@o11c

o11c@programming.dev · 1 year ago

It’s because unicode was really broken, and a lot of the obvious breakage was when people mixed the two. So they did fix some of the obvious breakage, but they left a lot of the subtle breakage (in addition to breaking a lot of existing correct code, and introducing a completely nonsensical bytes class).

o11c@programming.dev · 1 year ago

Python 2 had one mostly-working str class, and a mostly-broken unicode class.

Python 3, for some reason, got rid of the one that mostly worked, leaving no replacement. The closest you can get is to spam surrogateescape everywhere, which is both incorrect and has significant performance cost - and that still leaves several APIs unavailable.

Simply removing str indexing would’ve fixed the common user mistake if that was really desirable. It’s not like unicode indexing is meaningful either, and now large amounts of historical data can no longer be accessed from Python.

o11c@programming.dev · 1 year ago

The problem is that there’s a severe hole in the ABCs: there is no distinction between “container whose elements are mutable” and “container whose elements and size are mutable”.

(related, there’s no distinction for supporting slice operations or not, e.g. deque)

o11c@programming.dev · 1 year ago

and I already explained that Union is a thing.

o11c@programming.dev · 1 year ago

That still doesn’t explain why duck typing is ever a thing beyond “I’m too lazy to write extends BaseClass”. There’s simply no reason to want it.

o11c@programming.dev · 1 year ago

Then - ignoring dunders that have weird rules - what, pray tell, is the point of protocols, other than backward compatibility with historical fragile ducks (at the cost of future backwards compatibility)? Why are people afraid of using real base classes?

The fact that it is possible to subclass a Protocol is useless since you can’t enforce subclassing, which is necessary for maintainable software refactoring, unless it’s a purely internal interface (in which case the Union approach is probably still better).

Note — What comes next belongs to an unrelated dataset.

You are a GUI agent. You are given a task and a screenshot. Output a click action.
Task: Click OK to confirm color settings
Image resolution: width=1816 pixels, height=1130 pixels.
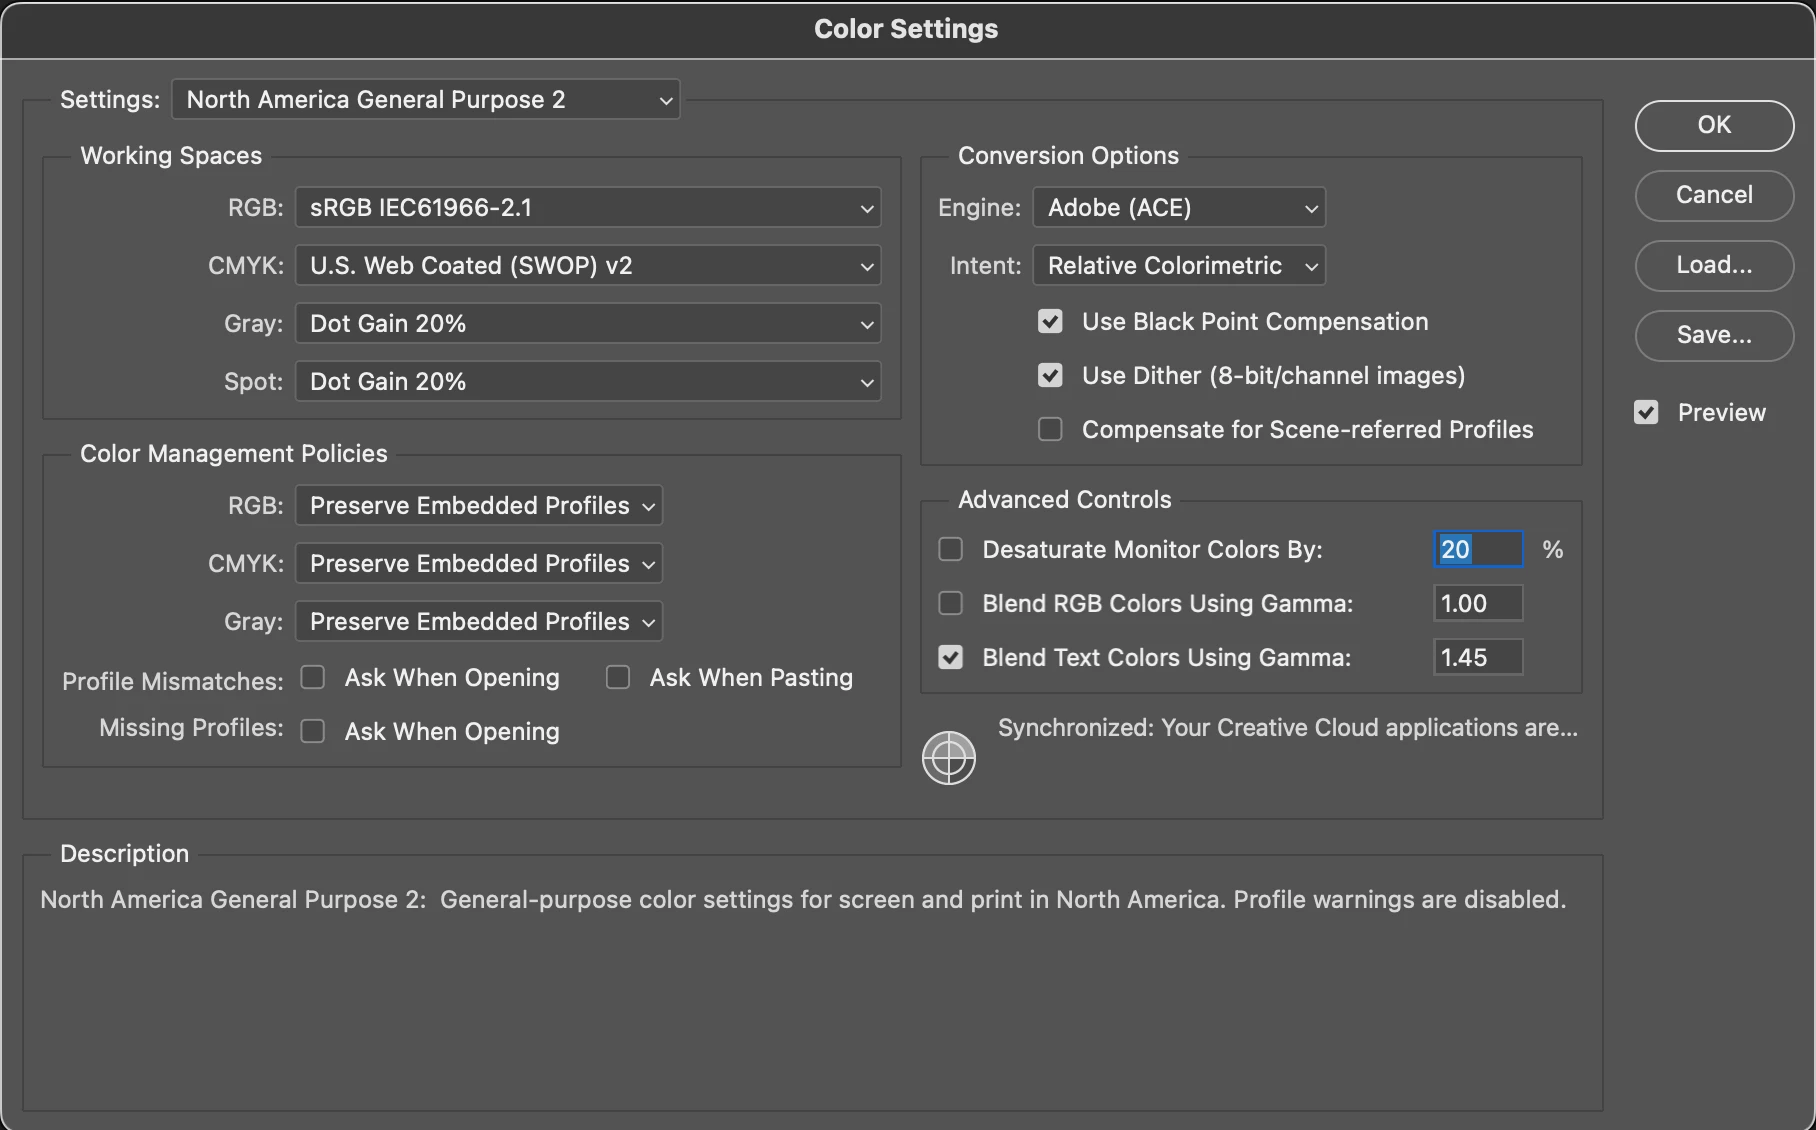tap(1714, 125)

That PEP link includes broken examples so it’s really not worth much as a reference.

(for that matter, the Sequence interface is also broken in Python, in case you need another historical example of why protocols are a bad idea).

o11c@programming.dev · 1 year ago

Aside: Note that requests is sloppy there, it should use either raise ... from e to make the cause explicit, or from None to hide it. Default propagation is supposed to imply that the second exception was unexpected.

o11c@programming.dev · 1 year ago

In practice, Protocols are a way to make “superclasses” that you can never add features to (for example, readinto despite being critical for performance is utterly broken in Python). This should normally be avoided at almost all costs, but for some reason people hate real base classes?

If you really want to do something like the original article, where there’s a C-implemented class that you can’t change, you’re best off using a (named) Union of two similar types, not a Protocol.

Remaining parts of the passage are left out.